Ora na mecânica prática das coisas a primeira é mais tentadora e talvez por isso mais frequente. Assim sucedeu.
Fechemos voltando à História.
Primeiro, para lembrar em que medida o despacho de pronúncia – verdadeiro exame de mérito sobre a suficiência indiciária da acusação – que começou historicamente por beneficiar, ainda nos tempos da Ditadura, de um duplo grau de jurisdição, se tornou hoje, sob a bandeira da Democracia, absolutamente irrecorrível, tornando insindicável a fase preparatória, mesmo quanto a questões de legalidade, o que é um escândalo legal.
Esquecem os que em nome da eficácia e da celeridade – como se amanuenses fossem de um serviço administrativo – que só há independência judicial havendo sindicabilidade dos actos judiciais, nomeadamente dos actos incertos, típicos das fases embrionárias do processo em que o magistrado autor tem o benefício de consciência de proferir a penúltima palavra.

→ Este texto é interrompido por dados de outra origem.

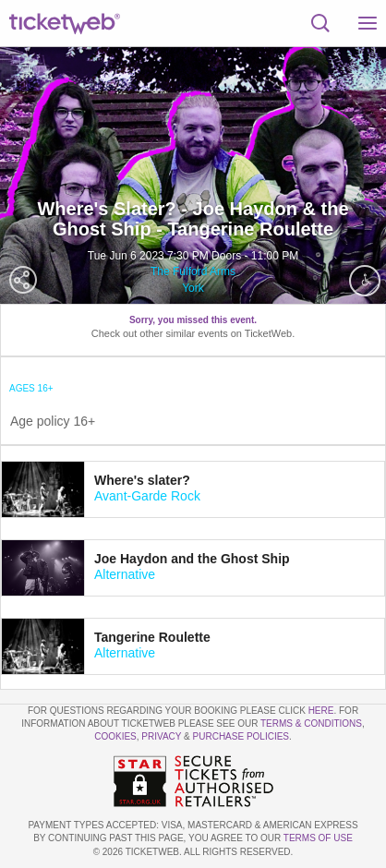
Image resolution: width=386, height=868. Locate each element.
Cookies (115, 736)
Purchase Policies (241, 736)
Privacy (161, 736)
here (321, 710)
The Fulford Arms (193, 271)
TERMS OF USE (318, 838)
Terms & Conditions (311, 723)
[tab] (193, 489)
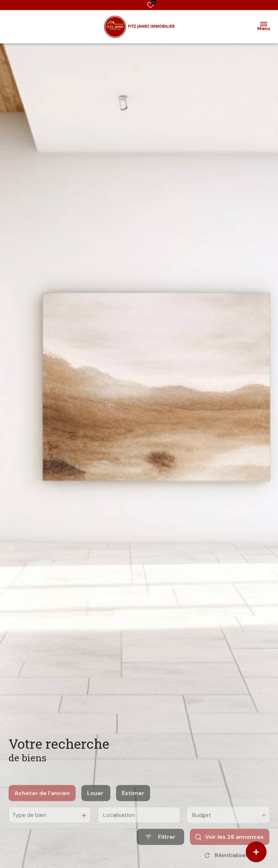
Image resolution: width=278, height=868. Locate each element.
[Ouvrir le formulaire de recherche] (160, 847)
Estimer (133, 803)
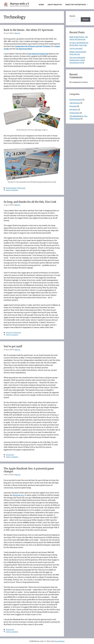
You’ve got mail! (13, 346)
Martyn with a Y (19, 4)
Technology (21, 188)
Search (72, 16)
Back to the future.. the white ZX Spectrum (28, 30)
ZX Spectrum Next (24, 48)
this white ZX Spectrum (38, 54)
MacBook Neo (18, 495)
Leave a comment (12, 190)
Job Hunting (75, 103)
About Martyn (55, 4)
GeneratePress (59, 641)
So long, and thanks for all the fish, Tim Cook (30, 202)
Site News (74, 110)
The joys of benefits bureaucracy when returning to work (77, 60)
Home (41, 4)
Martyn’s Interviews (78, 4)
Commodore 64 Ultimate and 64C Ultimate (32, 46)
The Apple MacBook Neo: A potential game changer (29, 470)
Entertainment (11, 188)
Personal (9, 332)
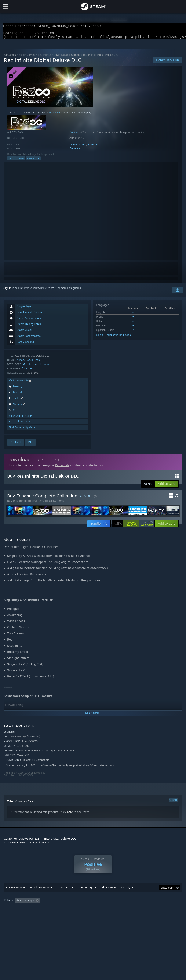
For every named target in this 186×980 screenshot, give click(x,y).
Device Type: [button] (69, 915)
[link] (133, 526)
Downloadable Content (67, 57)
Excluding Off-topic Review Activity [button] (68, 909)
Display (126, 896)
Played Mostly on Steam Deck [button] (131, 909)
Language (64, 896)
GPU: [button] (51, 915)
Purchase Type (39, 896)
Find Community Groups (23, 430)
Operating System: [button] (15, 915)
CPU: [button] (37, 915)
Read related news (20, 424)
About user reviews (15, 845)
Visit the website (20, 383)
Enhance (75, 151)
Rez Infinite (44, 57)
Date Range (86, 896)
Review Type (14, 896)
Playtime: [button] (101, 909)
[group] (93, 912)
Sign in (7, 291)
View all (173, 802)
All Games (10, 57)
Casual (30, 161)
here (70, 815)
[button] (166, 486)
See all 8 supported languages (113, 337)
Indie (21, 161)
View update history (20, 418)
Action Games (27, 57)
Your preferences (39, 845)
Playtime (107, 896)
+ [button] (38, 161)
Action (12, 161)
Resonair (93, 147)
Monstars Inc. (77, 147)
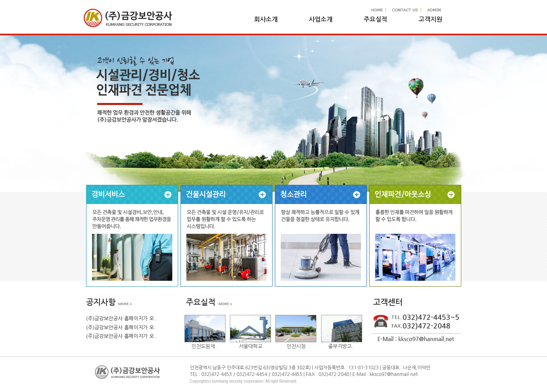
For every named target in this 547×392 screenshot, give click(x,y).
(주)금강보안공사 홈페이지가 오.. (121, 318)
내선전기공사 (226, 236)
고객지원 (430, 19)
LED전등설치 (321, 236)
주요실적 (375, 19)
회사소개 (266, 19)
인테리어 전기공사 (415, 236)
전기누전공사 (132, 236)
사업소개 (321, 19)
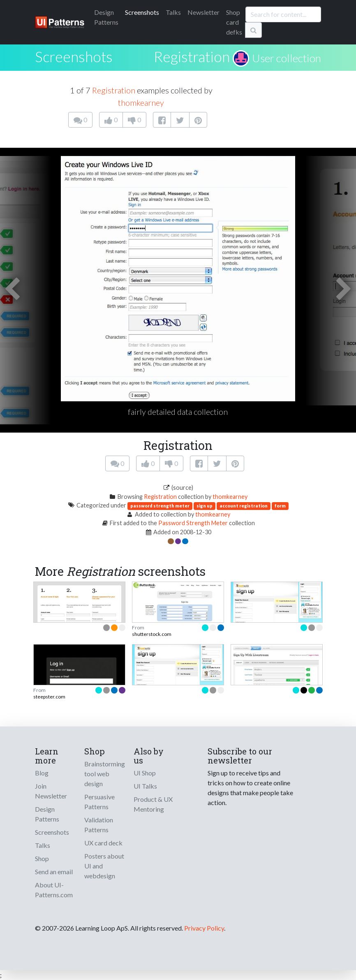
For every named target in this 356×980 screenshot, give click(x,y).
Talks (173, 12)
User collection (287, 58)
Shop (42, 858)
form (280, 505)
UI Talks (145, 786)
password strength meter (160, 505)
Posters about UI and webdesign (104, 866)
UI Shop (145, 773)
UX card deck (103, 843)
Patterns (106, 17)
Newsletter (203, 12)
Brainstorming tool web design (104, 773)
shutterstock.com (152, 634)
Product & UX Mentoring (153, 804)
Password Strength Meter (193, 523)
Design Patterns (47, 814)
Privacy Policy (204, 928)
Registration (192, 56)
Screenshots (142, 12)
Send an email (54, 871)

Em 1939 o único sistema de recurso de mera revogação era o recurso extraordinário de revisão, todos os demais eram de substituição: o tribunal ad quem substituía-se ao tribunal a quo e proferia a decisão que tinha como justa. Só o contencioso administrativo era de mera anulação.
Em 2011, os casos em que o tribunal recorrido vai para além da mera rescisão e arrisca consagrar uma decisão de substituição são, na lógica do sistema, fora dos casos de dosimetria punitiva ou escolha da espécie da pena, excepções.
O recorrente penal avisado já não se ilude quanto ao reexame do caso, tem esperança, isso sim, numa segunda oportunidade que lhe advenha da cassação do decidido. A lógica antiga do contencioso administrativo triunfou sobre as exigências substanciais que deviam ser as da Justiça penal.